I too feel Sept. 11 will remain one of the saddest days of my life, but another sad thing is the tens of thousands of innocent people who are paying for the actions of a small few with their lives (i.e. Middle Eastern citizens, soldiers etc.)

oh and rufi...I like that pic too. I think the term should read 'god bless New York's Finest and bravest'


----------



## demanjo (Dec 9, 2003)

My heart absolutely goes out to the firefighters, and the general people who were injured in this attack. It was a dispicable thing on a human nature level, and i have the highest respect and admiration for the people that were hurt, and tried to assist.

The political significance of this event i do have to feel, whats the word, more accepting about? What im saying is i think it was a bit of a wake-up call, and it had its place.

Very touching photos tho, thank you.


----------



## nikko (Jul 23, 2004)

demanjo said:


> The political significance of this event i do have to feel, whats the word, more accepting about? What im saying is i think it was a bit of a wake-up call, and it had its place.


Yes...We sure showed those "terrorists" by bombing Iraq. 

Isn't it funny people think terrorists are all Middle Eastern, when in fact all terrorism and high significance crimes are almost always cause by some white looney with too much time on his/her hands.
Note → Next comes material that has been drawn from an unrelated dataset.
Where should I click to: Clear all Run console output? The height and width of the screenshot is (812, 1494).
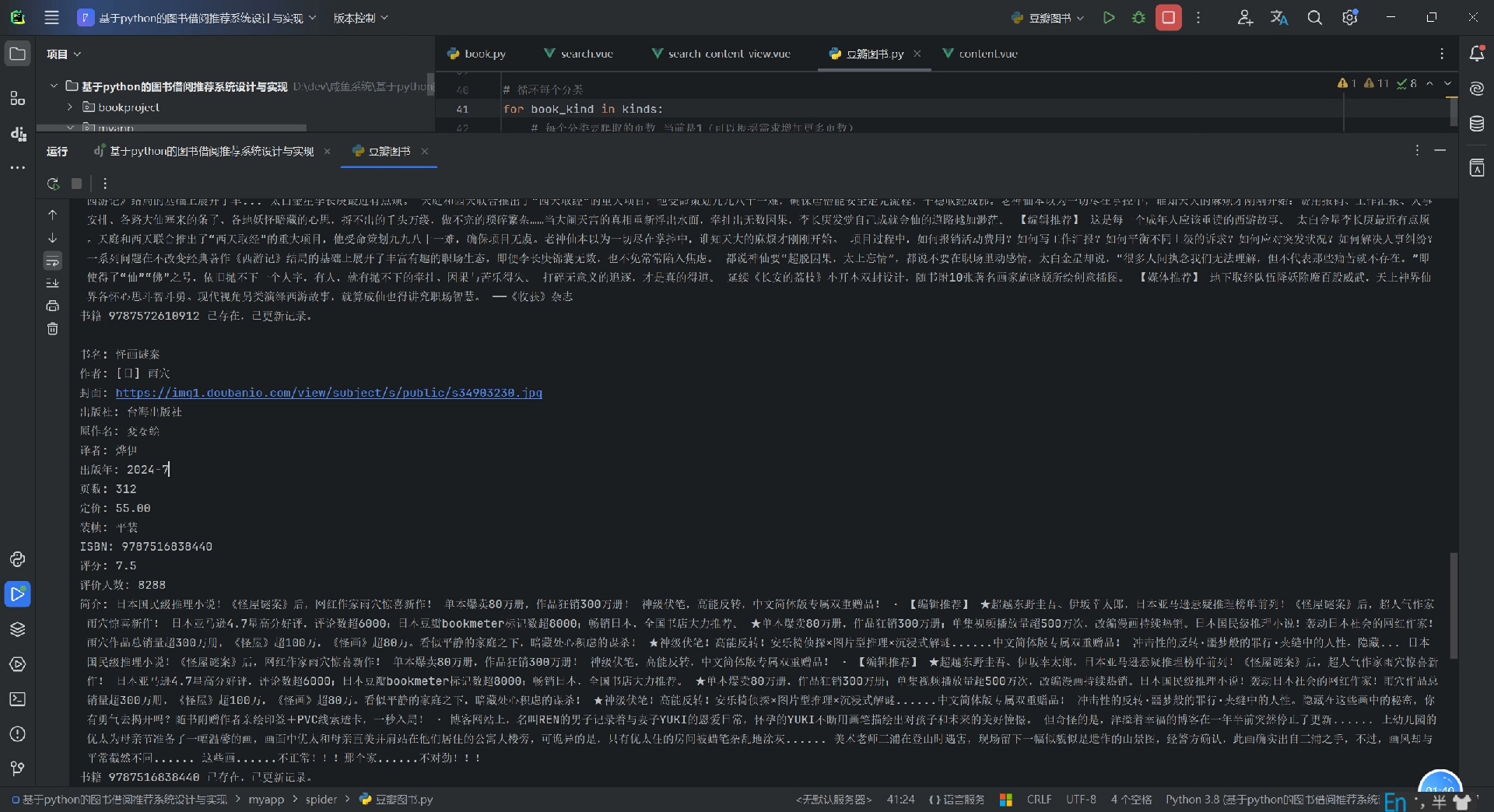(x=53, y=329)
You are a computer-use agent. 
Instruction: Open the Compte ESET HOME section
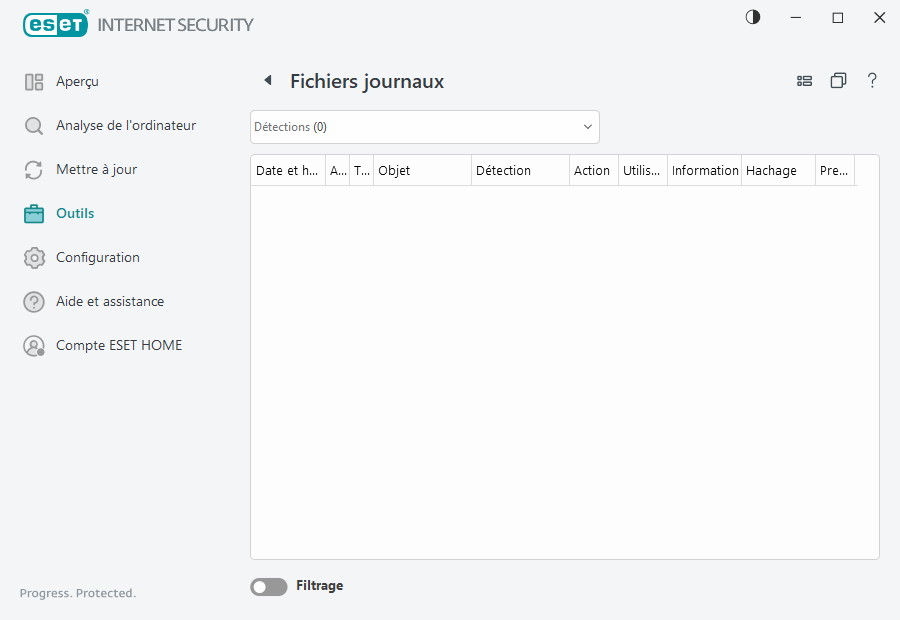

Oh well, I've had my say. Now I just have to sit back and wait until the authorities drag me away as being a suspected terrorist. 

I'm going to take a Mike Moore stance and blame politicians for being the terrorists. Kids getting dumber, crime getting out of control, the healthcare system in the shit. Terrorists didn't do this, governments did.


----------



## demanjo (Dec 9, 2003)

Well kinda that too,

But i am talking more in reference to making US realise that you do piss alot of other people off by your lifestyle and some international acts, and that you are not the sole people on this planet, and you are not invulnerable.


----------



## SDfan (Apr 7, 2005)

This was truely a horrible day in our history. All those images shouldn't be forgotten soon...although I believe we have already. Good job TowersNYC, this has been a nice (and horrible) tour down memory lane...

...as for the people debating about Bush on this thread...SHUT UP!!!

Find another thread for this, this isn't the place for such words. :no:


----------



## lokinyc (Sep 17, 2002)

no city deserves to go through what we went through, even Baghdad. All war and hatred and intolerance is wrong.


----------



## eklips (Mar 29, 2005)

Actually bagdad went through much worse


----------



## JARdan (Aug 21, 2004)

lokinyc said:


> no city deserves to go through what we went through, even Baghdad. All war and hatred and intolerance is wrong.


I wouldn't worry about that. Baghdad, along with the Iraqi civilians, has gone through what New York went through tenfold.


----------



## Rockefeller (Jan 1, 2005)

There were a lot of heroes that day and the days that followed, both civilian and professional. My heart goes out to the families of all those who had loved ones who died. I vividly remember 911. 

To the firemen of the NYFD - there can be no braver men and no nobler deed performed, than what they did that day.


----------



## JARdan (Aug 21, 2004)

When my mom went to NY in December I got her to bring me back an NYPD hoodie. I love it, and I feel like I'm paying my respect in some form.


----------



## centralized pandemonium (Aug 16, 2004)

Rockefeller said:


> To the firemen of the NYFD - there can be no braver men and no nobler deed performed, than what they did that day.



100% agree with that :yes:.


----------



## Guest (Jun 8, 2005)

Video of the second plane hitting


----------



## SDfan (Apr 7, 2005)

virtual said:


> Actually bagdad went through much worse


 :sleepy:


----------